> _Task to complete_: Transcribe every line from the one containing "Viewport: 588px width, 391px height." down to the one containing "Looking at the screenshot, I should tap(336, 14).", both included, with no changes.

> _Material provided_:
---

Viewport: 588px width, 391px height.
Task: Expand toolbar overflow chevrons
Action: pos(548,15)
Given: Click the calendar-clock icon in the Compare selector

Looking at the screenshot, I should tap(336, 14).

---

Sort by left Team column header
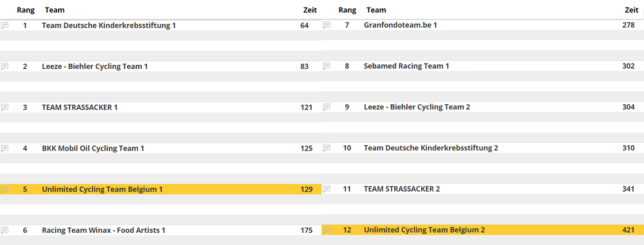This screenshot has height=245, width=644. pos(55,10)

---

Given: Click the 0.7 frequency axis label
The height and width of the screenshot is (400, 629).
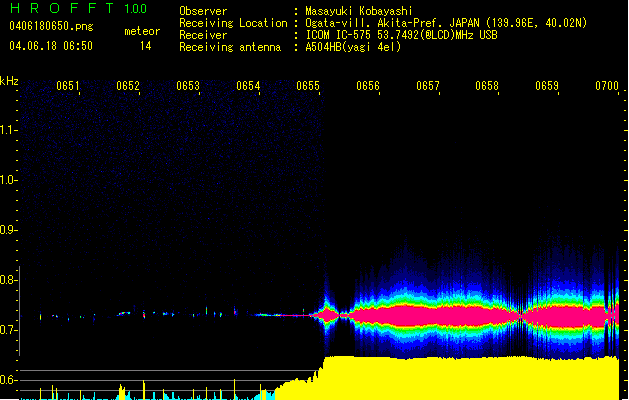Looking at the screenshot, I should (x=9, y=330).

---

> _Solution to the problem_:
Viewport: 588px width, 391px height.
Task: Expand toolbar overflow chevrons
Action: pos(548,15)
Given: Click the calendar-clock icon in the Compare selector

Looking at the screenshot, I should tap(336, 14).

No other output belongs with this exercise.